If we apply this cream puff “everyone’s a winner” logic to academics, does this mean that we should give every kid who shows up for class a passing grade, just so no one feels badly about himself? What would this do for academic standards?

If we are judged solely by participation and not by results, it cheapens the victory.

One wonders how much pride in victory or incentive to compete the participants really experience when the results are the same for everyone.

One also wonders how these kids will cope when they venture forth into the big, bad world.

Looking at it from an employer’s perspective, we don’t want employees who think they should be rewarded just for showing up, we want employees who get results. We want employees who are motivated to think for themselves and come up with creative new ideas, not employees who expect to have their hands held constantly and depend on others for validation.

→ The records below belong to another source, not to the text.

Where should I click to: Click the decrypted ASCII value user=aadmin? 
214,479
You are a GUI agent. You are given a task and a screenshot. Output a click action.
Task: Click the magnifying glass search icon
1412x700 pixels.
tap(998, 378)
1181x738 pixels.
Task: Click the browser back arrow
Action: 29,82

Winning and losing are different. Let’s face it, winning feels better than losing, and knowing the difference is a healthy motivation to try to improve and get better results the next time.

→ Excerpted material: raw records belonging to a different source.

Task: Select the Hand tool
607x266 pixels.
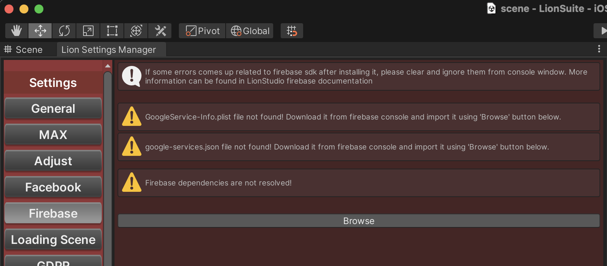Action: (16, 31)
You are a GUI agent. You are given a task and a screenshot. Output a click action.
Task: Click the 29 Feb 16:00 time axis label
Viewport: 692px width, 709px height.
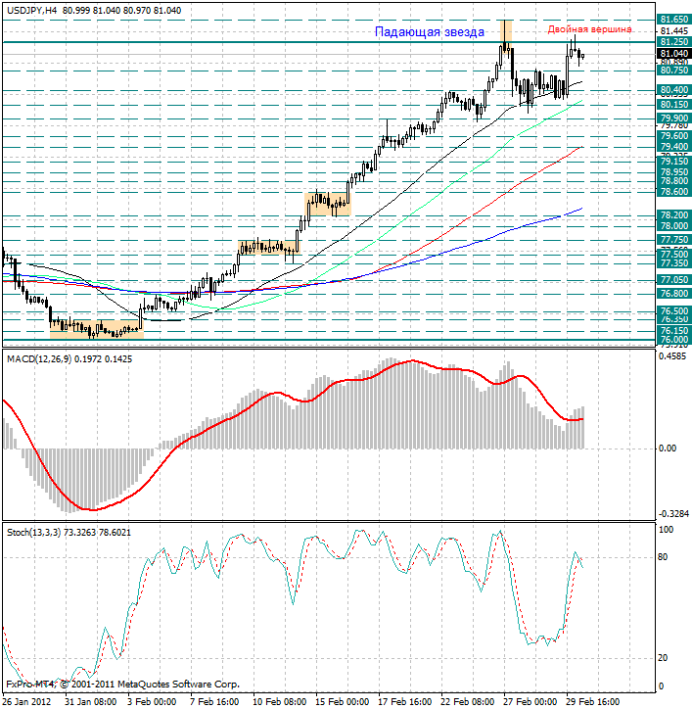(593, 702)
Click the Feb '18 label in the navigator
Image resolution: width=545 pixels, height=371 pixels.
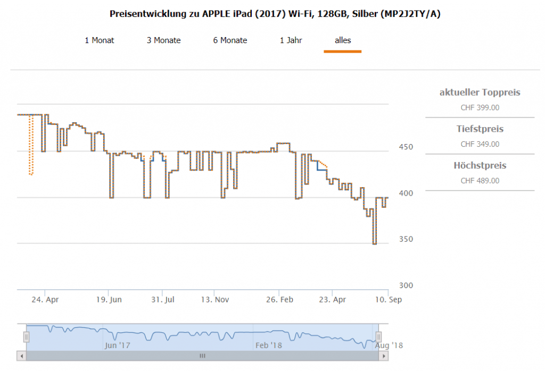click(269, 345)
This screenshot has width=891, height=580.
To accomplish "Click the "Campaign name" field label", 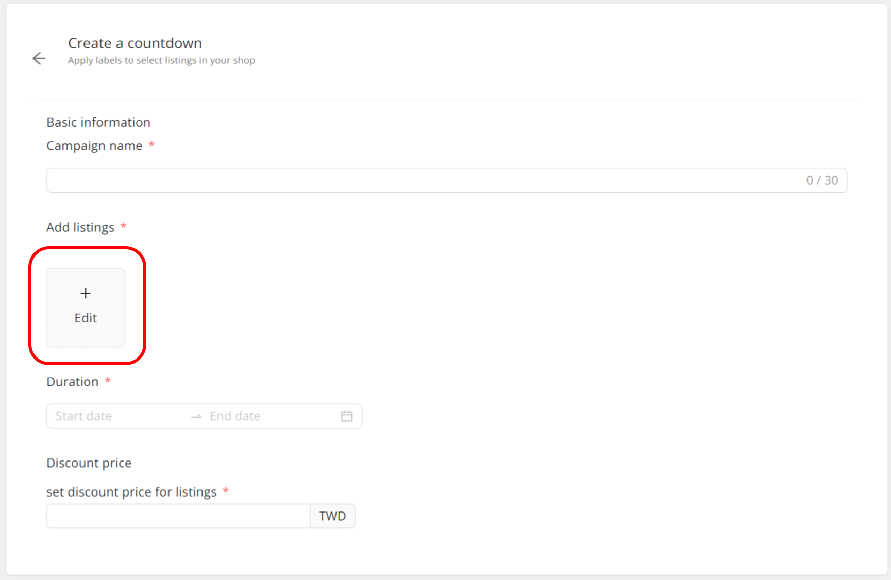I will point(94,146).
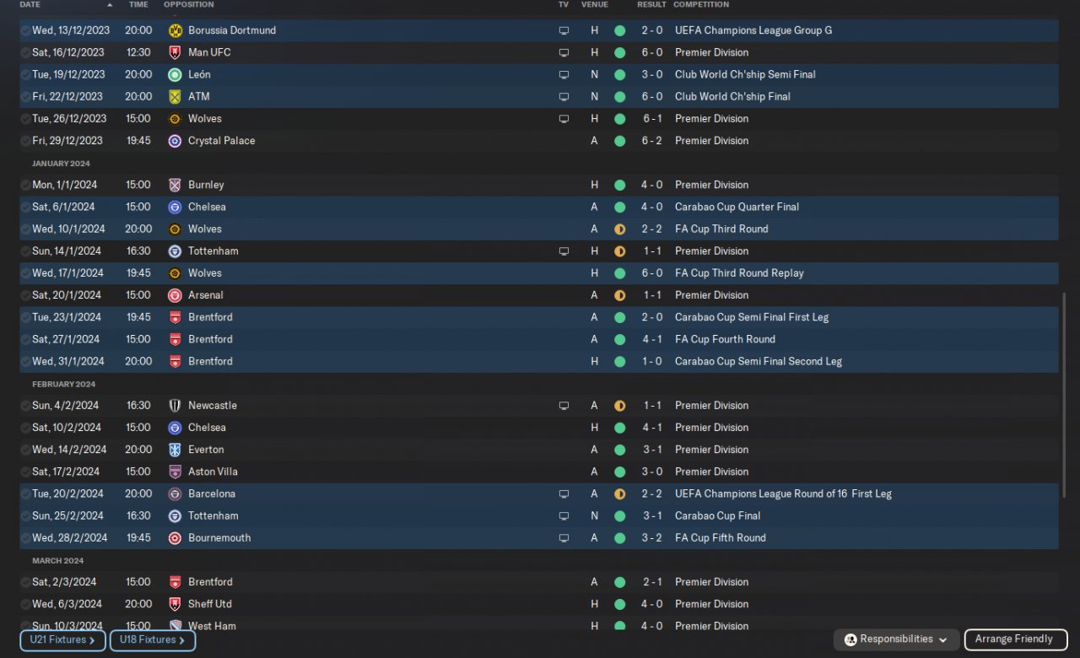
Task: Click the TV broadcast icon for the Barcelona match
Action: click(x=564, y=494)
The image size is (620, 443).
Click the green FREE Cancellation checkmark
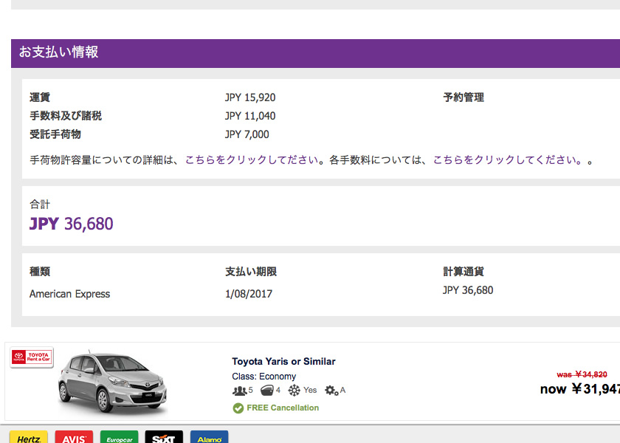coord(238,408)
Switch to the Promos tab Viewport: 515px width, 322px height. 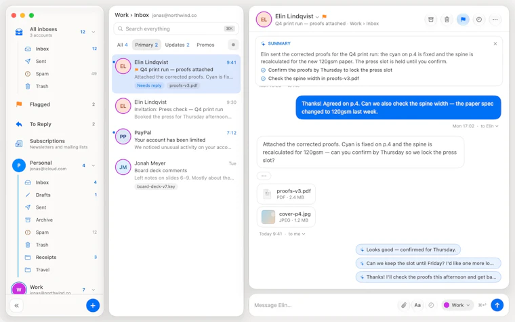pos(205,45)
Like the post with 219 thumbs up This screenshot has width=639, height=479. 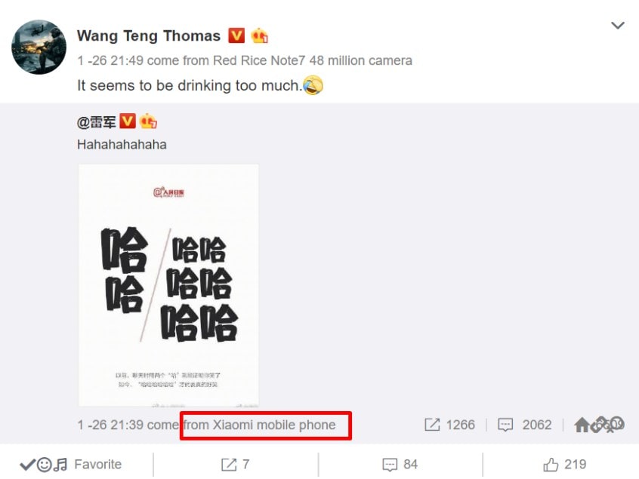pyautogui.click(x=564, y=465)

Mollycoddling kids and teaching them that life is all daisies and smiley faces is doing them and us a disservice.

Successful people are willing to take risks, and often fail. The key to success is using these failures as a way to improve for the future.

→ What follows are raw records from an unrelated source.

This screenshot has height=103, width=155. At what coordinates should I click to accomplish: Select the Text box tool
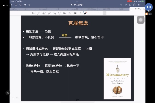[80, 13]
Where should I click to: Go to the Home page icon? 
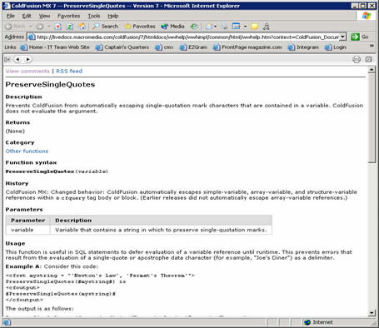(82, 27)
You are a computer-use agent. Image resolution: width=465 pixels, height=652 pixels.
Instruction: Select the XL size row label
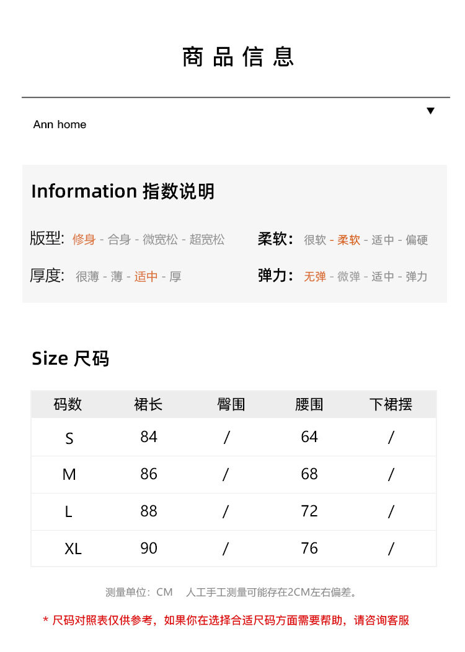pos(73,549)
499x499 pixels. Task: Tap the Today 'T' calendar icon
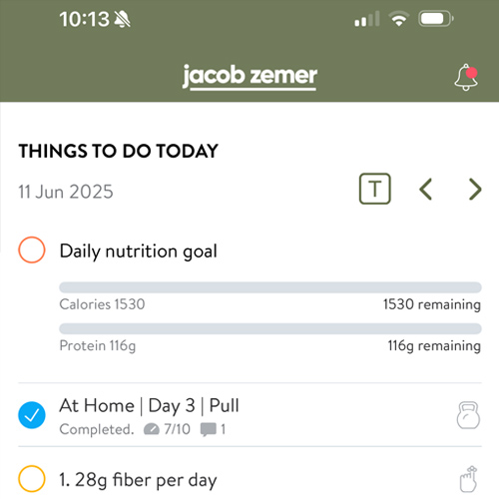point(375,189)
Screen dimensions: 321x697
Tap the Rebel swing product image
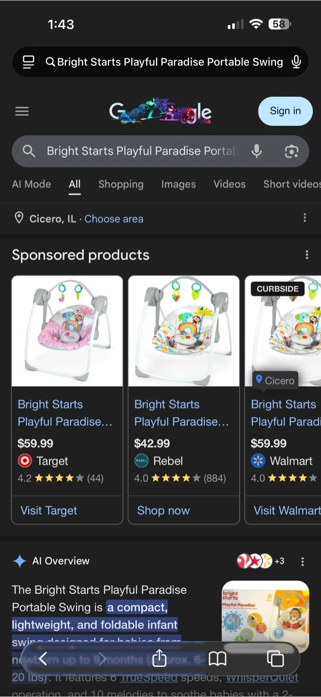click(x=184, y=331)
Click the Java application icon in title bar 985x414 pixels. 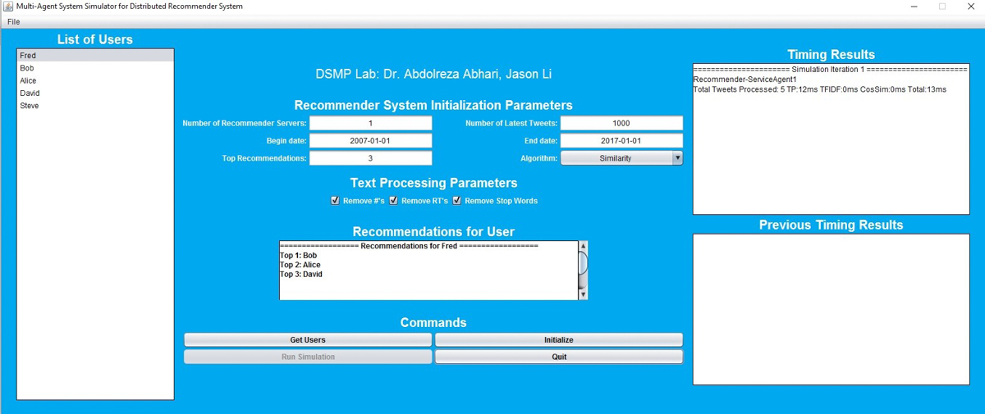[9, 7]

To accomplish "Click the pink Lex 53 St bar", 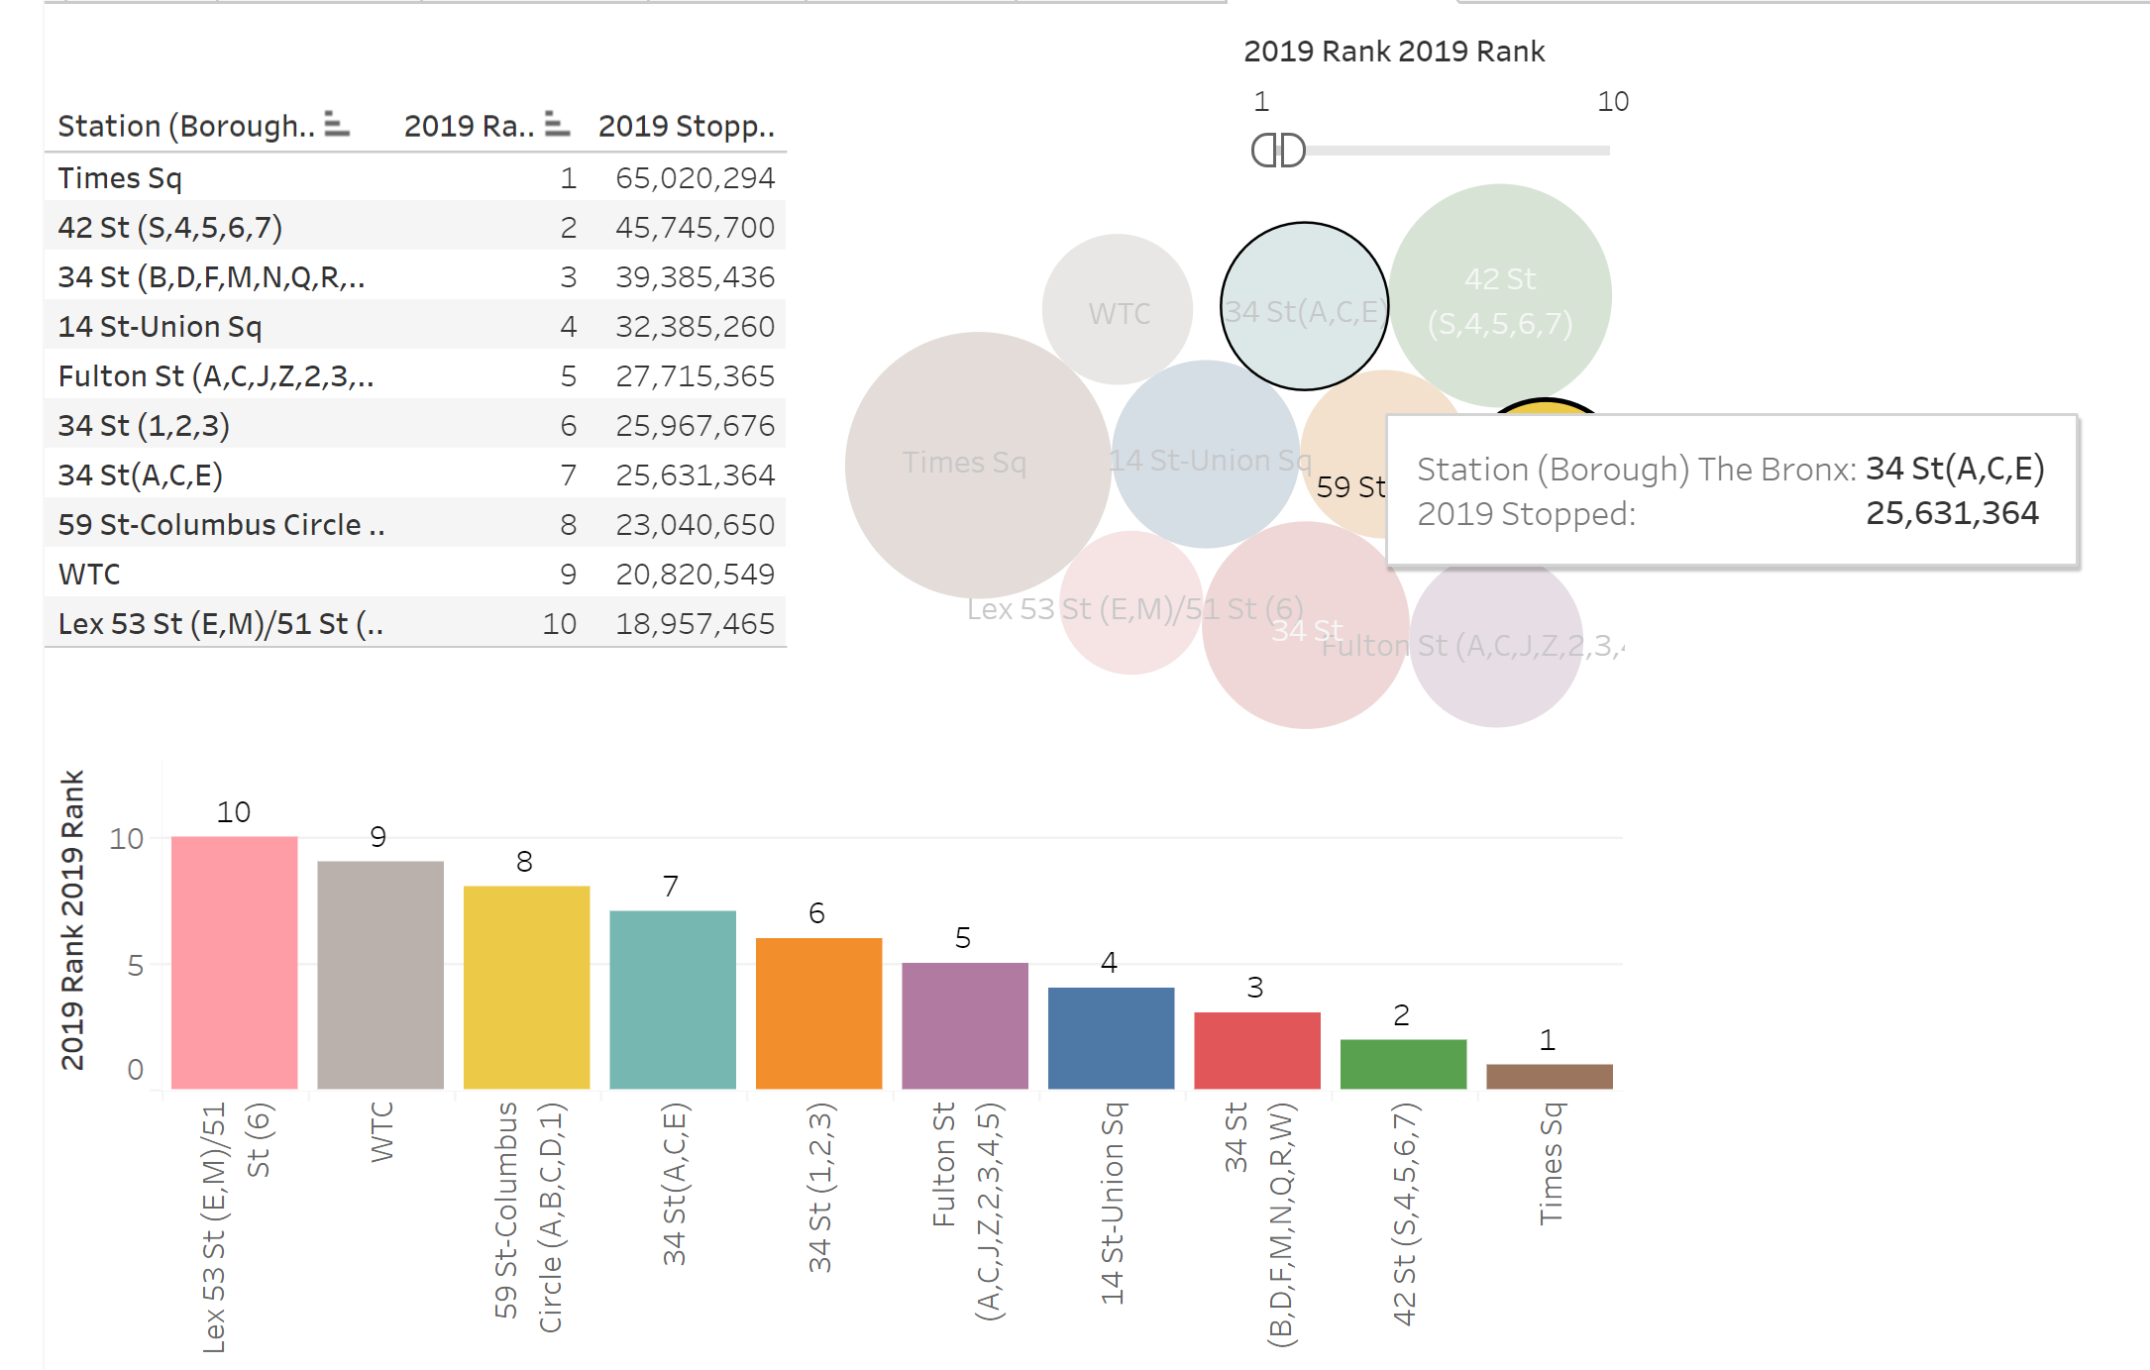I will pyautogui.click(x=234, y=963).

On the opposite side of youth sports is a darker force made up of rabid soccer moms and horrific hockey dads.

These people don’t care about healthy competition either. They are bent on winning at any price.

Stories of their antics seem to be making headlines more often each year.

There was the case of the man who strangled his nine-year-old son’s coach at a hockey game. He was mad because the coach had benched his son for missing too many practices.

Another case involved a Pennsylvania man who body-slammed a high school referee who had ejected the man’s wife from the gym for shouting obscenities during a basketball game.

In New York, a 40-year-old father was charged with assault for hitting a coach in the face with a hockey stick and breaking his nose. The man was upset because the coach did not put his son in during the final minutes of a game.

Another story involved a 41-year-old woman who was sentenced to probation, community service, and anger management classes for assaulting an 11-year-old who was cheering for the opposite team during her son’s little league game.

There are numerous reports from around the country, including assault against officials, coaches, players, and other fans.

In some cases, these attacks have led to serious injury and even death.

These sound more like scenes from All Star Wrestling than from innocent youth sports. The only difference is the wrestling was actually funny.

One wonders what is behind this insanity.

Are the parents trying to compensate for something?

We might also ask why these children are participating. Do they play because they want to, or because their parents force them to play?

Is this just a way for the parents to live out their sports fantasies through the children?

Whatever the reason, these incidents of rink rage and fieldhouse frenzy are destroying youth sports.

Perhaps the situation would be improved by banning some parents from youth sports altogether.

If they want to engage in antisocial and violent behavior, perhaps leagues could be set up to accommodate this.

Those who are unable to cope with normal social situations could beat the stuffing out of each other to their hearts’ content without dragging the kids along for the ride.

Perhaps these gutless wonders who feel justified in attacking officials, coaches and other innocent parties with whom they disagree might think twice before tangling with someone who is able to fight back.

It is one thing to attack a 67-year-old coach or a 15-year-old referee, but it is quite another thing to attack someone who might turn around and clean one’s clock.

Apparently, these people never learned about following rules or civilized behavior, and if things continue as they are, their kids don’t have much chance of learning these things either.

One need only look at the escapades of some professional athletes to see how this type of education is working out.

There has to be some happy medium between the those who think everyone is a winner, and those who think youth sports should be a life-or-death battle.

No doubt most parents who enroll their kids in sports are responsible, well-balanced individuals who are committed to the best interest of their kids. It is the extremists on both sides that we need to keep an eye on.